# You’ll never take my (Degrees of ) FREEEEDOM

I’ve had a lot of questions regarding the correct number of Degrees of Freedom for a t-test, and so I thought it was worth doing a quick post on the subject. One of the reasons for all these questions is, I suspect, the fact that I messed up. I got the degrees of freedom all confused for the examples I gave in my last post on the subject. The mistake I made was assuming that the degrees of freedom value for t-tests in a multiple regression were the same as for regular t-tests. Well I was wrong about that.
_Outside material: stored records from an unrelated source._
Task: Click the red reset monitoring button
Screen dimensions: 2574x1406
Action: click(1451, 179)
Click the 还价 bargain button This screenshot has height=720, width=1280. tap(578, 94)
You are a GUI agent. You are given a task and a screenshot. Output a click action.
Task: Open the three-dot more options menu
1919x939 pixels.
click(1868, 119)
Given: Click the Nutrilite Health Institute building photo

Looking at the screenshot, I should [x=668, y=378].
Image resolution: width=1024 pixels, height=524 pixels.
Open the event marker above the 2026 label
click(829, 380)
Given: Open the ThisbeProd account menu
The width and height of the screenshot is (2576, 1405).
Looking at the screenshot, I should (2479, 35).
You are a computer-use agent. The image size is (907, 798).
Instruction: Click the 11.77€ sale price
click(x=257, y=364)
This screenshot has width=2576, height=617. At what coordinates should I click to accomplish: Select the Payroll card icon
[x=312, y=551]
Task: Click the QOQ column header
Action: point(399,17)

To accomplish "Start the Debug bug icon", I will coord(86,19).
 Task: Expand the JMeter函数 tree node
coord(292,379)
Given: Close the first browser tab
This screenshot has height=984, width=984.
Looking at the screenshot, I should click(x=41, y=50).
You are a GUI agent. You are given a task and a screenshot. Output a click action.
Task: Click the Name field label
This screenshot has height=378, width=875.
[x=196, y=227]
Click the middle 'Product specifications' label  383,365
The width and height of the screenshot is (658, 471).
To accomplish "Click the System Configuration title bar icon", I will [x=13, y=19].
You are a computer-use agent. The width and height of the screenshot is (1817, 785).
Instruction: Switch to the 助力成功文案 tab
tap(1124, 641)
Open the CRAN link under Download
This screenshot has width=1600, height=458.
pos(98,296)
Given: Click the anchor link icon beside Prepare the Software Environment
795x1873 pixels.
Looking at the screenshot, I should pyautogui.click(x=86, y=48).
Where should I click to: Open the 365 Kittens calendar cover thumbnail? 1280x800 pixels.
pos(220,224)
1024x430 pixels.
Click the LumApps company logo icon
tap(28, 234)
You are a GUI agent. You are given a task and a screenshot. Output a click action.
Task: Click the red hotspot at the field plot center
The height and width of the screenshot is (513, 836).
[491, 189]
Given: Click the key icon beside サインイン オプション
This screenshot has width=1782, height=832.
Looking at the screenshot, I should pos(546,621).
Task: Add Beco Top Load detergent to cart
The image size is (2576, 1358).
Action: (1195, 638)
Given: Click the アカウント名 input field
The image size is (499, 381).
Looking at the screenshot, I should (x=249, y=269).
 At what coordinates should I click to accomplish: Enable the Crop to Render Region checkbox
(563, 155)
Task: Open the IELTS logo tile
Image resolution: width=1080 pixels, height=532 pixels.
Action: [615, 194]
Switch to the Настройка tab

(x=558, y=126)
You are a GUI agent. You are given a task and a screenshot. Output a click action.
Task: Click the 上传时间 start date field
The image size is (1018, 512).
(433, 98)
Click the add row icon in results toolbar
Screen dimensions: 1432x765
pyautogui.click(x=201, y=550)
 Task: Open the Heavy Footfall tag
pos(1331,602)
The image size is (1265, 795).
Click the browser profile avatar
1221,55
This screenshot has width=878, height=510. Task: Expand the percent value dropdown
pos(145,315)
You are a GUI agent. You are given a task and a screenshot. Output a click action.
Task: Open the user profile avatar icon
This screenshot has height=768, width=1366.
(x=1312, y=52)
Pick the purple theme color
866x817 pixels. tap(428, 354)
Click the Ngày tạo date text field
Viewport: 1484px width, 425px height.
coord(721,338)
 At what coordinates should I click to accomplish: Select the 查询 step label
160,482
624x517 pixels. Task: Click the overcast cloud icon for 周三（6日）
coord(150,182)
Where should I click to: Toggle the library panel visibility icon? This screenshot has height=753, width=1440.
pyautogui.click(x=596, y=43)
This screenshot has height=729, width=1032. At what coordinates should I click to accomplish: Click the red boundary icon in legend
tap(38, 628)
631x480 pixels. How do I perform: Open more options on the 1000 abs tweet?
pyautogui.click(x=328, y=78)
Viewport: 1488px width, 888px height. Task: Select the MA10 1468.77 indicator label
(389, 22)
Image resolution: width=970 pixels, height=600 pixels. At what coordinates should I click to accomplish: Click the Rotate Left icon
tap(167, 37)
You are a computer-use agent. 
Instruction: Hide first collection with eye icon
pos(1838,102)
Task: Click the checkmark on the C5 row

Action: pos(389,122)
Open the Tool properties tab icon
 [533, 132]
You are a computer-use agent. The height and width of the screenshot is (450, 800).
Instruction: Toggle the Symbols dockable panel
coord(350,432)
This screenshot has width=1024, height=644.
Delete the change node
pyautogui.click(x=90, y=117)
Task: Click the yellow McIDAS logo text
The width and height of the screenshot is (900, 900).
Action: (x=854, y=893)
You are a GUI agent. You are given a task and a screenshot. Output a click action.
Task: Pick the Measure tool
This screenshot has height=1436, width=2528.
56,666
Now, as with everything else related to multiple regressions, getting a simple answer to this question is somewhat harder than you would think. I have looked at more websites on multiple regressions than any sane person should and I am still not 100% sure I have the answer. As such the information below will represent what seems to be the consensus opinion of the various sources I looked at. As always I would recommend you talk to your supervisor and go with what every they say rather than take my word as gospel, but this should at least put you on the right path.

Firstly, some basic degrees of freedom information in relation to t-tests. If you are just running t-tests on their own then degrees of freedom are fairly straight forward. If you are carrying out a one sample t-test, where you are looking to see if the average value of your sample differs significantly from the population mean, your degrees of freedom value is the number of people in your sample (N) minus 1. However, if you are carrying out a two sample t-test, where you are looking to see if the mean of two populations is significantly different based on your sample means, the degrees of freedom are the number of people in sample one (N1) plus the number of people in sample two (N2) minus 2. So to clarify:

One sample t-test:

DF = N – 1

Two sample t-test:

DF = (N1 + N2) – 2

Right, so that’s the simple stuff out of the way. Let’s delve into the weird and confusing world of multiple regressions once more (it’s not actually that confusing, don’t worry). Now in multiple regressions t-tests are used when looking to see which of the predictor variables contributed to our results. To find this out we turn to the Coefficients table. Here’s one I prepared earlier: This table represents to simplest multiple regression you can have, in that it only has two predictors, IQ scores and extroversion scores. When describing your results you need to mention the Beta value, as well as the t-test and significance values. But what about those pesky degrees of freedom? Now depending on which source you look at, a couple of mine can be found here and here, the degrees of freedom for the t-test may be reported as either N-K or N-K-1. Well that’s confusing…only not really. It simply depends on how they are defining K.

So what the hell is K? K represents the number of predictors that you have in your experiment. So above we have a K value of 2, because, obviously, we only have two predictors. Now if you are viewing it this way then your degrees of freedom represent the number of people in your study (N) minus the number of predictors (K) minus 1. So what about those people who claim it is N-K, are they wrong? Well no, and that’s because they are including the constant as one of the predictors. So looking at the table above you see we have two predictors and a constant, that’s three things (and later I will teach my grandmother to suck eggs). Now obviously subtracting a K value of 3 is the same as subtracting a K value of 2 minus 1, so which ever way you want to look at it is good with me. So let’s finish this off shall we. Taking the data from the two tables above we can, finally, report the correct results.

The analysis shows that intelligence level did not significantly predict value of sales per week (Beta = .23, t(17) = 1.17, ns), however extroversion level did significantly predict value of sales per week (Beta = .50, t(17) = 2.53, p < .05).

So there you go. Sorry if my mistake caused you any confusion. I want to finish by thanking one of my commenters, Grayden, for pointing out my error and telling me what the answer should have been. Hopefully my posts on multiple regressions are now correct.